1. Select one equation (it is better to choose the one where the numbers are smaller) and express one variable from it in terms of another, for example, x in terms of y. (you can also use y through x).

2. Substitute the resulting expression instead of the corresponding variable into another equation. Thus, we get a linear equation with one unknown.

3. Solve the resulting linear equation and obtain a solution.

4. We substitute the resulting solution into the expression obtained in the first paragraph, and obtain the second unknown from the solution.

5. Check the resulting solution.

Example

To make it more clear, let's solve a small example.

Example 1. Solve the system of equations:

(x+2*y =12
(2*x-3*y=-18

Solution:

1. From the first equation of this system we express the variable x.
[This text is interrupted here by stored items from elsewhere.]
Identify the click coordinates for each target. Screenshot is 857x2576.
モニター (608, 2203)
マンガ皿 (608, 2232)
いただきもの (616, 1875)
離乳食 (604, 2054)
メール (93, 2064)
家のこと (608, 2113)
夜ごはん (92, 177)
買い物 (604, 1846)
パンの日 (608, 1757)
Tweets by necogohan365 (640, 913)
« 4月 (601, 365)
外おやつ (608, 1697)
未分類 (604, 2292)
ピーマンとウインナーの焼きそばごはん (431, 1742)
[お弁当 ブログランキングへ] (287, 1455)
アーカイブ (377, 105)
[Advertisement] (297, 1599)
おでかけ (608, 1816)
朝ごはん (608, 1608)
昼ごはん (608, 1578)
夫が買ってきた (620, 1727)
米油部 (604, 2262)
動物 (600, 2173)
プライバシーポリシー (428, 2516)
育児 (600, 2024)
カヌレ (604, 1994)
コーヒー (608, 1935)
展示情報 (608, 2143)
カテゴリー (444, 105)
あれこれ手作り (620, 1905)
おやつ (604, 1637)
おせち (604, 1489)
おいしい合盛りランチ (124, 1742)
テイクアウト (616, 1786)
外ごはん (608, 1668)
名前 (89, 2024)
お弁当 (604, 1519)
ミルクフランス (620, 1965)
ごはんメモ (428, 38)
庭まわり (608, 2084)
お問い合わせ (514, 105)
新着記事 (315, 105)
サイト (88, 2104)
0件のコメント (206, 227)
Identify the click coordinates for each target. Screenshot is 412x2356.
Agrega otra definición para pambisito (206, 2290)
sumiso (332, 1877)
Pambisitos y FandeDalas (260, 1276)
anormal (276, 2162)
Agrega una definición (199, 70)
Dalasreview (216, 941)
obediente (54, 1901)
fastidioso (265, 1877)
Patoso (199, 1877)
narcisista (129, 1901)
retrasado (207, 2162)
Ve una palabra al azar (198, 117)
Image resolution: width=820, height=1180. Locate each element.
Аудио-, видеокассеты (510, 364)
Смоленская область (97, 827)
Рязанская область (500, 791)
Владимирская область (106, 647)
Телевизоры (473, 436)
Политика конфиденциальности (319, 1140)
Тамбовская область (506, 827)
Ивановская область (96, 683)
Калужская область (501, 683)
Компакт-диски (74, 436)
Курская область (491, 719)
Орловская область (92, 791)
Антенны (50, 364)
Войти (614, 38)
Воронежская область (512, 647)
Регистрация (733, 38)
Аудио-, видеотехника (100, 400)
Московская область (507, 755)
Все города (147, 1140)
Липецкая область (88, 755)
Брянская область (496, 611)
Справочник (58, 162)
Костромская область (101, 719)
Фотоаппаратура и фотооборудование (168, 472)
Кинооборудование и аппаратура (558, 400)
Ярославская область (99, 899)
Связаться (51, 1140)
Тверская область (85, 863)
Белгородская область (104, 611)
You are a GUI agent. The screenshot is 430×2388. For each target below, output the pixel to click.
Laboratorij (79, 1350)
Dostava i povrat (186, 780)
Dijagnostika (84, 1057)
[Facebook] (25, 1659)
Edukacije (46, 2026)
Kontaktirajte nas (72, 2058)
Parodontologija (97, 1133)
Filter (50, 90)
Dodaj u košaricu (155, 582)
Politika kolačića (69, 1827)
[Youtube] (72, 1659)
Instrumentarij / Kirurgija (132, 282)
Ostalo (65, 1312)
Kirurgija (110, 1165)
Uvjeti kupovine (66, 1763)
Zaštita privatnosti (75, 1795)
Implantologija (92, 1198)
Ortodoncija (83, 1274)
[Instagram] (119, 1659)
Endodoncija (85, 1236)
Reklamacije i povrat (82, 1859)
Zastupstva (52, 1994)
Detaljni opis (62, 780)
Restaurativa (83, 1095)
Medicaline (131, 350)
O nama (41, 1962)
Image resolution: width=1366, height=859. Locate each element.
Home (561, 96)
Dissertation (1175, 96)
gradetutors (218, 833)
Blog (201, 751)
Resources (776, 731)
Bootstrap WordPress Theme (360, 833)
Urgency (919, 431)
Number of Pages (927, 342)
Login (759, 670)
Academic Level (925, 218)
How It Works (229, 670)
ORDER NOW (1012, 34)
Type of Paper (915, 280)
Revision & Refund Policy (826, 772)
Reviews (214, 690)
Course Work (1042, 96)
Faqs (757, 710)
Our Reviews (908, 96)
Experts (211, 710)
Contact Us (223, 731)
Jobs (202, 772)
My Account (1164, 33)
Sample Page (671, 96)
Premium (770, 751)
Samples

We have x= (12 -2*y);

2. Substitute this expression into the second equation, we get 2*x-3*y=-18; 2*(12 -2*y) - 3*y = -18; 24 - 4y - 3*y = -18;

3. Solve the resulting linear equation: 24 - 4y - 3*y = -18; 24-7*y =-18; -7*y = -42; y=6;

4. Substitute the result obtained into the expression obtained in the first paragraph. x= (12 -2*y); x=12-2*6 = 0; x=0;

5. We check the resulting solution; to do this, we substitute the found numbers into the original system.

(x+2*y =12;
(2*x-3*y=-18;

{0+2*6 =12;
{2*0-3*6=-18;

{12 =12;
{-18=-18;

We got the correct equalities, therefore, we found the solution correctly.